Mais contrairement à l’attente du lecteur, le titre ne renvoie pas aux troubles nés d’une absence soudaine de sommeil — la narratrice ne dort plus du tout —, mais à l’éveil, au sommeil dont la narratrice sort à la suite d’une « illumination » nocturne, un rêve étrange qui la laisse glacée de sueur. Le sommeil, c’est cette vie d'avant. Dès lors, elle va vivre une expérience étrange, celle d’une double existence. Le jour, elle reste la même, continue de gérer ses tâches ménagères en faisant en sorte de ne rien laisser paraître de ses activités nocturnes. Et la nuit, elle lit alongée sur le canapé du salon en buvant du cognac et en mangeant du chocolat, elle lit les grands romans russes qui avait marqués sa vie d'étudiante. Récit fantastique, dans la veine du Horla de Maupassant par le glissement progressif qu'il propose, Sommeil est un duel entre la réalité et le fantasme, entre la jeunesse insouciante et offerte aux seules passions et les astreintes du réel. 

« Enfin, il se passait quelque chose, je me sentais vivre. Je ne m'usais pas. En tout cas, il existait une partie de moi qui ne se consumait pas. Et c'est pour ça que je me sentais réellement vivre. Je trouve qu'une existence humaine, même si elle dure très longtemps, n'a aucun sens si l'on n'a pas le sentiment de vivre. Maintenant je m'en rends compte clairement. »

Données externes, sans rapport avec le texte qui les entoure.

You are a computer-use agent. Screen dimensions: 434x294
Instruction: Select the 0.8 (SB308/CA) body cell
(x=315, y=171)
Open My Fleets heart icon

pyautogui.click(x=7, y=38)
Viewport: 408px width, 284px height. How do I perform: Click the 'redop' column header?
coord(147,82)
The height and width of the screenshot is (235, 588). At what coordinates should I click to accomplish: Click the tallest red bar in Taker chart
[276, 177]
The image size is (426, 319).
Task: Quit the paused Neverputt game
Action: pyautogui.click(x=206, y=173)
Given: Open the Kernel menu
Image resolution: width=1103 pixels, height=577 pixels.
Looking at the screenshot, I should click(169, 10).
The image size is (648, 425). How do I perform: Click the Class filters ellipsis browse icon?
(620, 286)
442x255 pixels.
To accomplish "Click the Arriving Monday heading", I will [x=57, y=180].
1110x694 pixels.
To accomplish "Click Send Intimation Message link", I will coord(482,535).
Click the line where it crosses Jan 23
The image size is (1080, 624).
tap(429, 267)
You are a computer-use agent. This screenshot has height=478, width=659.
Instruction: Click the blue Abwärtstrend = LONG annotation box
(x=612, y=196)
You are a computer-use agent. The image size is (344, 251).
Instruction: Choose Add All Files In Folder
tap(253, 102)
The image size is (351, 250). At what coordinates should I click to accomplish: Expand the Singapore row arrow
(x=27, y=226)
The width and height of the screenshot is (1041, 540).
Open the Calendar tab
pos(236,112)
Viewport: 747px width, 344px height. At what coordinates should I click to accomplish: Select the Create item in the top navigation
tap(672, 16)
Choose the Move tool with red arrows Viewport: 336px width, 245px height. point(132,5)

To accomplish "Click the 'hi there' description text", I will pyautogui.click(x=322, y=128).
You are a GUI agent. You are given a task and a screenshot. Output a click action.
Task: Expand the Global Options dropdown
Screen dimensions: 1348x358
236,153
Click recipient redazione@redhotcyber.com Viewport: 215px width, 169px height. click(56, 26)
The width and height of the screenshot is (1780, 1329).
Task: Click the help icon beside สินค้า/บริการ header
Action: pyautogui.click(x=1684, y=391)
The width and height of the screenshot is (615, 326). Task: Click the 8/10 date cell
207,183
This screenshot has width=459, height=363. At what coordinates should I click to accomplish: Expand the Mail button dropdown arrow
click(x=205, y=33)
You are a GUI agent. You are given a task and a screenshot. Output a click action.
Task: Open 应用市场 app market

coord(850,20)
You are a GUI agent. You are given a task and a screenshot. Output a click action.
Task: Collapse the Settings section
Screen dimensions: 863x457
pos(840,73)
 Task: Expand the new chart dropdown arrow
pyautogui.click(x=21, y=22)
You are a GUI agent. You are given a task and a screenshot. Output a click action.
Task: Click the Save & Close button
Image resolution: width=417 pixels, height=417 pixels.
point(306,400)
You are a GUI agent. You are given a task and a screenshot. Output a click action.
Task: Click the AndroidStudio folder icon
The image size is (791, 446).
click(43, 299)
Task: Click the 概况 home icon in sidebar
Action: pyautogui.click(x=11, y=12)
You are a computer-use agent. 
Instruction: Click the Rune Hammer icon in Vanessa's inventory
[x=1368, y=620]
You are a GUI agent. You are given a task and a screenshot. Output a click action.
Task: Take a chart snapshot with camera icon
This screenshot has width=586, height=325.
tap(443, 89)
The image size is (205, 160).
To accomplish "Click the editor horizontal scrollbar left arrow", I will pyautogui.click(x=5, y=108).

Sommeil, qui a bénéficié d’une édition somptueuse en grand format, permet de redécouvrir ce texte du grand maître de la littérature japonaise contemporaine qui déploie ici le plein de son talent, son écriture douce et si tranquille, faussement tranquille, qui s'installe et s'insinue comme les petits plaisirs secrets que la narratrice redécouvre, dans le secret, pour en jouir pleinement.

 
Loïc Di Stefano

Haruki Murakami, Sommeil, 10/18, août 2011(Belfond, novembre 2010), 8,20 €
Aucun commentaire pour ce contenu.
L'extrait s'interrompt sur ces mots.